Postoperative Atrial Fibrillation has been shown to increase the length of hospital stay; markedly increase cost and potentially increases the incidence of post-operative stroke. Nationally, postoperative atrial fibrillation (AF) is a common complication of cardiac surgery, occurring in 25% to 40% of patients and total costs of billions of dollars per year to treat At University of Pittsburgh Presbyterian University Hospital, over the past few years, our patients experience AF in the postoperative period at an average rate of 30% -40%. The incidence of postoperative AF increases with the age of the patient. The average age of the patient that undergoes CABG surgery has been on the increase due to the improved longevity of the population.

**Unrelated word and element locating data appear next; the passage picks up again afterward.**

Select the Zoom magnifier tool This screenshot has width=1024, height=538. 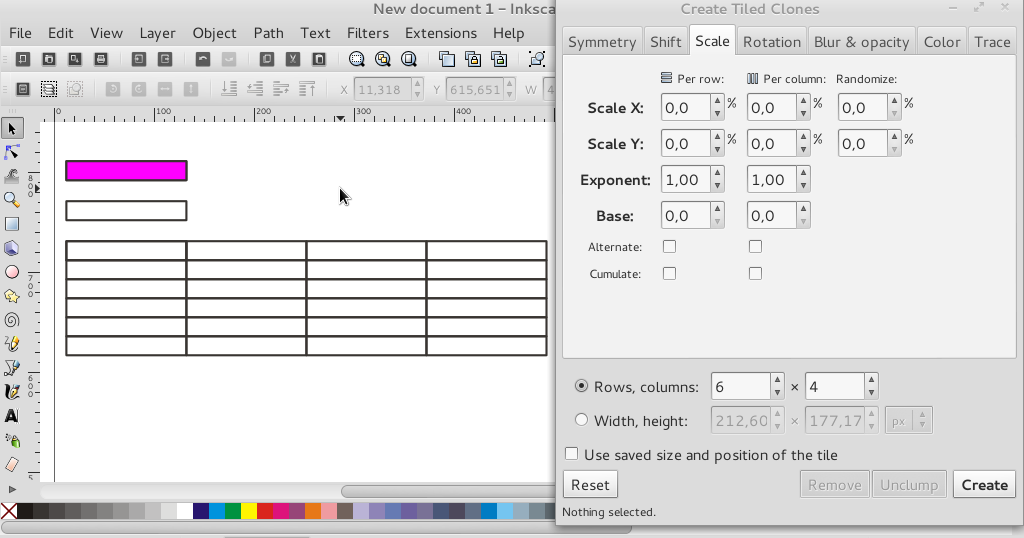click(x=12, y=200)
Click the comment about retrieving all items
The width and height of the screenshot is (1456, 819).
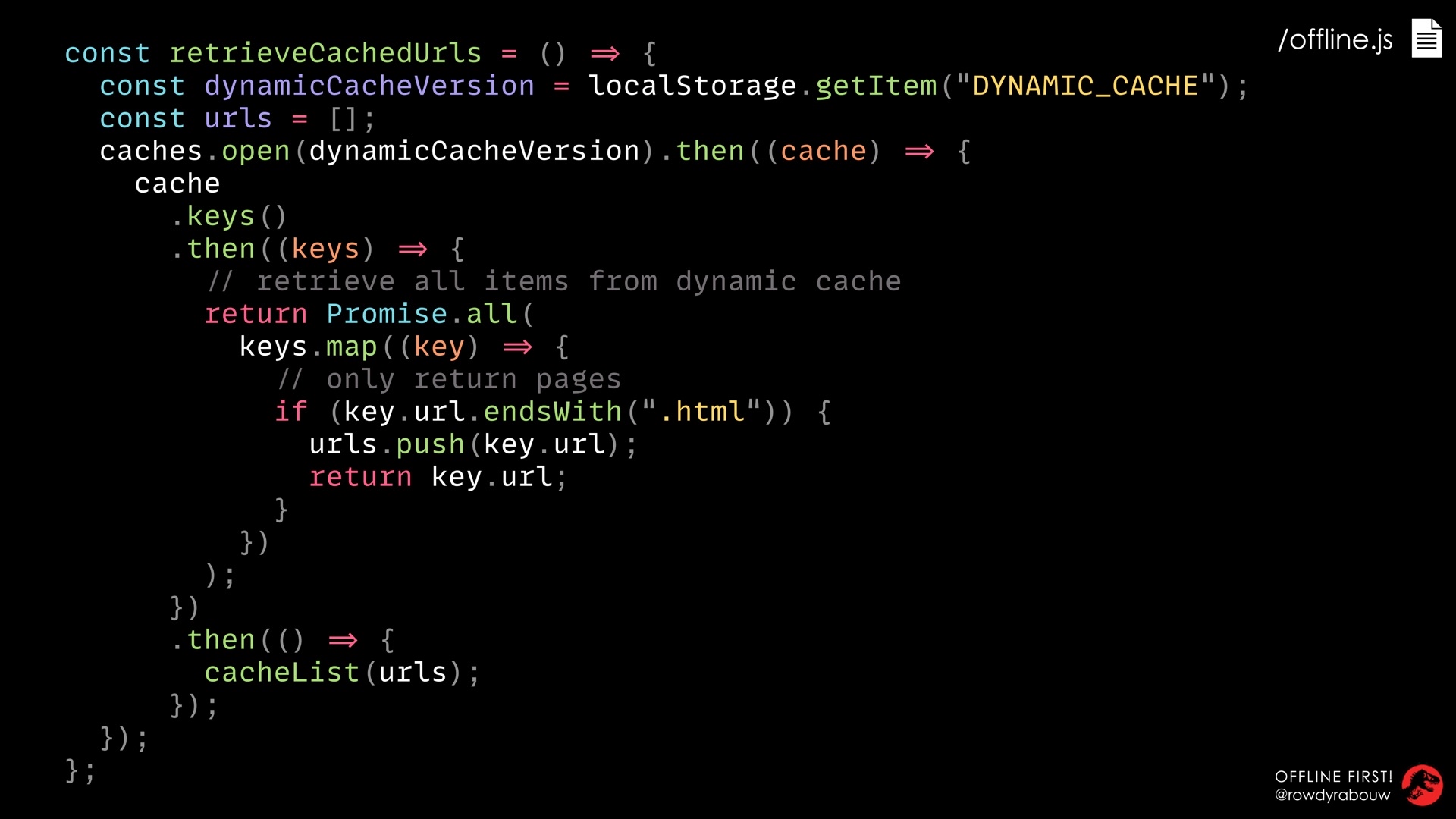tap(554, 281)
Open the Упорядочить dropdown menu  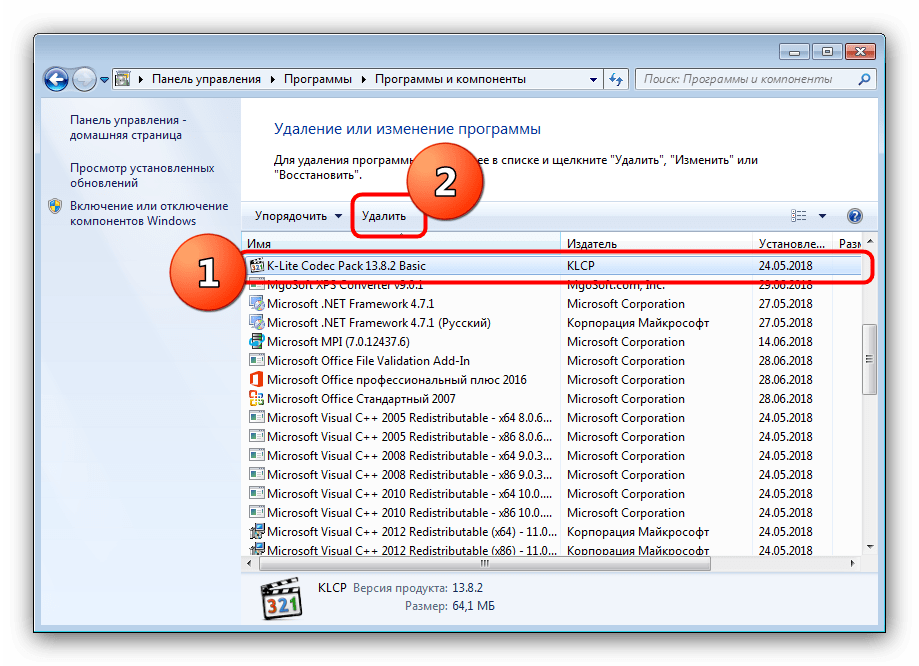pyautogui.click(x=297, y=216)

Coronary artery bypass grafting is associated with systemic inflammatory response. There have been studies performed to assess the relationship of genetic polymorphisms that could affect the expression of cytokines such as interleukin 6 (IL-6). Interleukin 6 is a pro-inflammatory cytokine and major mediator of acute phase response. The correlation between the -174 G/C polymorphism and the high production of IL-6 has enabled some investigators to anticipate and treat the patients prophylactically to reduce the IL-6 levels. 8
It has been suggested that inflammation can have a role in the development of atrial arrhythmias after cardiac surgery and that genetic predisposition to develop postoperative complications exists. There have been studies performed in Europe to ascertain this association and it has been found that the -174G/C Interleukin-6 promoter gene variant appears to modulate the inflammatory response to surgery and to influence the development of postoperative AF. These data suggest an inflammatory component of postoperative atrial arrhythmias and a genetic predisposition to this complication , this polymorphism has also been correlated with the development of postoperative renal and pulmonary complications.
Enrolled patients will have a single blood sample of 6 ml drawn prior to their CABG surgery.
Any personal identifiers on the blood sample tube will be removed and code numbers specific for this research study will be affixed on to the samples by the research coordinator before the samples are sent to the Genomics laboratory for analyses.